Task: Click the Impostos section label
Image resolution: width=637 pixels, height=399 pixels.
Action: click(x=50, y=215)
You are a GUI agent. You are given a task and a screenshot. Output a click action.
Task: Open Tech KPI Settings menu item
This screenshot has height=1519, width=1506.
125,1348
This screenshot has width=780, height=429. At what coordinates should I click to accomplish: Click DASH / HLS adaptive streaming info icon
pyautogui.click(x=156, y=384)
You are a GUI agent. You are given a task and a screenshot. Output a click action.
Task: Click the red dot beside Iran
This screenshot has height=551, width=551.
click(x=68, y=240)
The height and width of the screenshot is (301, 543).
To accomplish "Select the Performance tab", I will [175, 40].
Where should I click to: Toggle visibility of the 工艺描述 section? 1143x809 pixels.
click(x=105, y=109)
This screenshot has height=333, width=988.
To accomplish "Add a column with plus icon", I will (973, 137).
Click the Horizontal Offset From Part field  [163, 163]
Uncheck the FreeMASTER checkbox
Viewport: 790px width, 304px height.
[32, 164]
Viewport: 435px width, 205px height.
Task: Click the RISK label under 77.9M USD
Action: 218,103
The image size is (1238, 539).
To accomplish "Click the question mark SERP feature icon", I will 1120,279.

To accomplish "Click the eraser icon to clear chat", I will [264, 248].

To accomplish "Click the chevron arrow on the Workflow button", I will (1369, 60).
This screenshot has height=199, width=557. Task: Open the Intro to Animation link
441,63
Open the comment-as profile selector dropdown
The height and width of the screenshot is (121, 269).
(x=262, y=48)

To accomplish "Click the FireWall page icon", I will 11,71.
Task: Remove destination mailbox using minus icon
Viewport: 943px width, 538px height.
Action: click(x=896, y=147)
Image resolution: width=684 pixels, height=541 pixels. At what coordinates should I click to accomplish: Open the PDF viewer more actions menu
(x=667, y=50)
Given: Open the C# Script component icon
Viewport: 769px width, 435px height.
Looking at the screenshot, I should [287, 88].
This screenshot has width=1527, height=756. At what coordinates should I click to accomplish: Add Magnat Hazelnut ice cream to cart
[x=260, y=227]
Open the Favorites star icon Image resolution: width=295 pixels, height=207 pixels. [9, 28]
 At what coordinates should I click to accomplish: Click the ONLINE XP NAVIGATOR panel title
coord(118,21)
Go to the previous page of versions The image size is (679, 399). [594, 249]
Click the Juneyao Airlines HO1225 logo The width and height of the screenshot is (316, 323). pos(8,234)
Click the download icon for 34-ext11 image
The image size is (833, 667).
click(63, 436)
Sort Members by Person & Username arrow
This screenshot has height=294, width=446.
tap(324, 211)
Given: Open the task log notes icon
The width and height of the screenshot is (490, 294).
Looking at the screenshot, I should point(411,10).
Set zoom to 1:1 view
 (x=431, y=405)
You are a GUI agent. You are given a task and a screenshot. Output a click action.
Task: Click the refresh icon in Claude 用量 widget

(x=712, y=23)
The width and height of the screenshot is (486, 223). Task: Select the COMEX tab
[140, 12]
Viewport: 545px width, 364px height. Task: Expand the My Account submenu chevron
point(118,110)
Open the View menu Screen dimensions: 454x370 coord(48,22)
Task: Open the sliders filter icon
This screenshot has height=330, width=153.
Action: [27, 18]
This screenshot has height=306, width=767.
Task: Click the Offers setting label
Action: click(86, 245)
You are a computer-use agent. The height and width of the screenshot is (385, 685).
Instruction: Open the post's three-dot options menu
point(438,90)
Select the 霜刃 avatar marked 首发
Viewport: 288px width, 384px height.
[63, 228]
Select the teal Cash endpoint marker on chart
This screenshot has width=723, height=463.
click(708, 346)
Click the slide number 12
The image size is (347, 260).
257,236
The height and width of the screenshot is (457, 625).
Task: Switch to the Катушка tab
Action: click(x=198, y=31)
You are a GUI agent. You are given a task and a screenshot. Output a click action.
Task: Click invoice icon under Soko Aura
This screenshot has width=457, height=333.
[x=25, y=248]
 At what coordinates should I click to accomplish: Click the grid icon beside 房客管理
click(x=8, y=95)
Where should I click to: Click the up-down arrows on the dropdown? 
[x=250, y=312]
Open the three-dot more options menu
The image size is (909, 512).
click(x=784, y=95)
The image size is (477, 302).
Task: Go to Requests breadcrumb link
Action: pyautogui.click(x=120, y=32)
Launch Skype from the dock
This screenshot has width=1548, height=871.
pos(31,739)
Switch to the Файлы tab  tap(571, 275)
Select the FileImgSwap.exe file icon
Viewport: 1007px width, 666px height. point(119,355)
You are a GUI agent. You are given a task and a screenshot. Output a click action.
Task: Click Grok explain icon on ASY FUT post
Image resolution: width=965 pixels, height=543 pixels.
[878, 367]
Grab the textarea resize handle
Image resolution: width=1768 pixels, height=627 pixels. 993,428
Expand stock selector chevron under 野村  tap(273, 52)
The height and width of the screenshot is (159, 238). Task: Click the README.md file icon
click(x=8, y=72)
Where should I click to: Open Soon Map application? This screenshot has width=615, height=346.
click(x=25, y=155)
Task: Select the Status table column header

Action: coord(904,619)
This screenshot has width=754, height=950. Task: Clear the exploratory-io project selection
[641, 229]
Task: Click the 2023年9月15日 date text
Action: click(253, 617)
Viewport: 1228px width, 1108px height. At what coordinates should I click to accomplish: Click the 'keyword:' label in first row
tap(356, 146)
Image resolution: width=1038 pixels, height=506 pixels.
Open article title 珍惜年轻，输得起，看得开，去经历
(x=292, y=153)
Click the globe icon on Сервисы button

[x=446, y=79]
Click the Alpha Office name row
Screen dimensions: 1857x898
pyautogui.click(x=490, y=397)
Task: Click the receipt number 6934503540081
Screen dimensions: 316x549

• [WHAT TO WORK ON]:
Please output the full listing one more time, exactly.

• [EXERCISE ANSWER]:
Task: Click the Impostos section label
Image resolution: width=637 pixels, height=399 pixels.
Action: click(x=50, y=215)
You are a GUI agent. You are given a task and a screenshot. Output a click action.
Task: Open Tech KPI Settings menu item
This screenshot has height=1519, width=1506.
125,1348
This screenshot has width=780, height=429. At what coordinates should I click to accomplish: Click DASH / HLS adaptive streaming info icon
pyautogui.click(x=156, y=384)
You are a GUI agent. You are given a task and a screenshot. Output a click action.
Task: Click the red dot beside Iran
This screenshot has height=551, width=551.
click(x=68, y=240)
The height and width of the screenshot is (301, 543).
To accomplish "Select the Performance tab", I will [175, 40].
Where should I click to: Toggle visibility of the 工艺描述 section? 1143x809 pixels.
click(x=105, y=109)
This screenshot has height=333, width=988.
To accomplish "Add a column with plus icon", I will (973, 137).
Click the Horizontal Offset From Part field  [163, 163]
Uncheck the FreeMASTER checkbox
Viewport: 790px width, 304px height.
[32, 164]
Viewport: 435px width, 205px height.
Task: Click the RISK label under 77.9M USD
Action: 218,103
The image size is (1238, 539).
To accomplish "Click the question mark SERP feature icon", I will 1120,279.

To accomplish "Click the eraser icon to clear chat", I will [264, 248].

To accomplish "Click the chevron arrow on the Workflow button", I will (1369, 60).
This screenshot has height=199, width=557. Task: Open the Intro to Animation link
441,63
Open the comment-as profile selector dropdown
The height and width of the screenshot is (121, 269).
(x=262, y=48)

To accomplish "Click the FireWall page icon", I will 11,71.
Task: Remove destination mailbox using minus icon
Viewport: 943px width, 538px height.
Action: click(x=896, y=147)
Image resolution: width=684 pixels, height=541 pixels. At what coordinates should I click to accomplish: Open the PDF viewer more actions menu
(x=667, y=50)
Given: Open the C# Script component icon
Viewport: 769px width, 435px height.
Looking at the screenshot, I should [287, 88].
This screenshot has width=1527, height=756. At what coordinates should I click to accomplish: Add Magnat Hazelnut ice cream to cart
[x=260, y=227]
Open the Favorites star icon Image resolution: width=295 pixels, height=207 pixels. [9, 28]
 At what coordinates should I click to accomplish: Click the ONLINE XP NAVIGATOR panel title
coord(118,21)
Go to the previous page of versions The image size is (679, 399). [594, 249]
Click the Juneyao Airlines HO1225 logo The width and height of the screenshot is (316, 323). pos(8,234)
Click the download icon for 34-ext11 image
The image size is (833, 667).
click(63, 436)
Sort Members by Person & Username arrow
This screenshot has height=294, width=446.
tap(324, 211)
Given: Open the task log notes icon
The width and height of the screenshot is (490, 294).
Looking at the screenshot, I should point(411,10).
Set zoom to 1:1 view
 (x=431, y=405)
You are a GUI agent. You are given a task and a screenshot. Output a click action.
Task: Click the refresh icon in Claude 用量 widget

(x=712, y=23)
The width and height of the screenshot is (486, 223). Task: Select the COMEX tab
[140, 12]
Viewport: 545px width, 364px height. Task: Expand the My Account submenu chevron
point(118,110)
Open the View menu Screen dimensions: 454x370 coord(48,22)
Task: Open the sliders filter icon
This screenshot has height=330, width=153.
Action: [27, 18]
This screenshot has height=306, width=767.
Task: Click the Offers setting label
Action: click(86, 245)
You are a computer-use agent. The height and width of the screenshot is (385, 685).
Instruction: Open the post's three-dot options menu
point(438,90)
Select the 霜刃 avatar marked 首发
Viewport: 288px width, 384px height.
[63, 228]
Select the teal Cash endpoint marker on chart
This screenshot has width=723, height=463.
click(708, 346)
Click the slide number 12
The image size is (347, 260).
257,236
The height and width of the screenshot is (457, 625).
Task: Switch to the Катушка tab
Action: click(x=198, y=31)
You are a GUI agent. You are given a task and a screenshot. Output a click action.
Task: Click invoice icon under Soko Aura
This screenshot has width=457, height=333.
[x=25, y=248]
 At what coordinates should I click to accomplish: Click the grid icon beside 房客管理
click(x=8, y=95)
Where should I click to: Click the up-down arrows on the dropdown? 
[x=250, y=312]
Open the three-dot more options menu
The image size is (909, 512).
click(x=784, y=95)
The image size is (477, 302).
Task: Go to Requests breadcrumb link
Action: pyautogui.click(x=120, y=32)
Launch Skype from the dock
This screenshot has width=1548, height=871.
pos(31,739)
Switch to the Файлы tab  tap(571, 275)
Select the FileImgSwap.exe file icon
Viewport: 1007px width, 666px height. point(119,355)
You are a GUI agent. You are given a task and a screenshot. Output a click action.
Task: Click Grok explain icon on ASY FUT post
Image resolution: width=965 pixels, height=543 pixels.
[878, 367]
Grab the textarea resize handle
Image resolution: width=1768 pixels, height=627 pixels. 993,428
Expand stock selector chevron under 野村  tap(273, 52)
The height and width of the screenshot is (159, 238). Task: Click the README.md file icon
click(x=8, y=72)
Where should I click to: Open Soon Map application? This screenshot has width=615, height=346.
click(x=25, y=155)
Task: Select the Status table column header

Action: coord(904,619)
This screenshot has width=754, height=950. Task: Clear the exploratory-io project selection
[641, 229]
Task: Click the 2023年9月15日 date text
Action: click(253, 617)
Viewport: 1228px width, 1108px height. At what coordinates should I click to accomplish: Click the 'keyword:' label in first row
tap(356, 146)
Image resolution: width=1038 pixels, height=506 pixels.
Open article title 珍惜年轻，输得起，看得开，去经历
(x=292, y=153)
Click the globe icon on Сервисы button

[x=446, y=79]
Click the Alpha Office name row
Screen dimensions: 1857x898
pyautogui.click(x=490, y=397)
Task: Click the receipt number 6934503540081
Screen dimensions: 316x549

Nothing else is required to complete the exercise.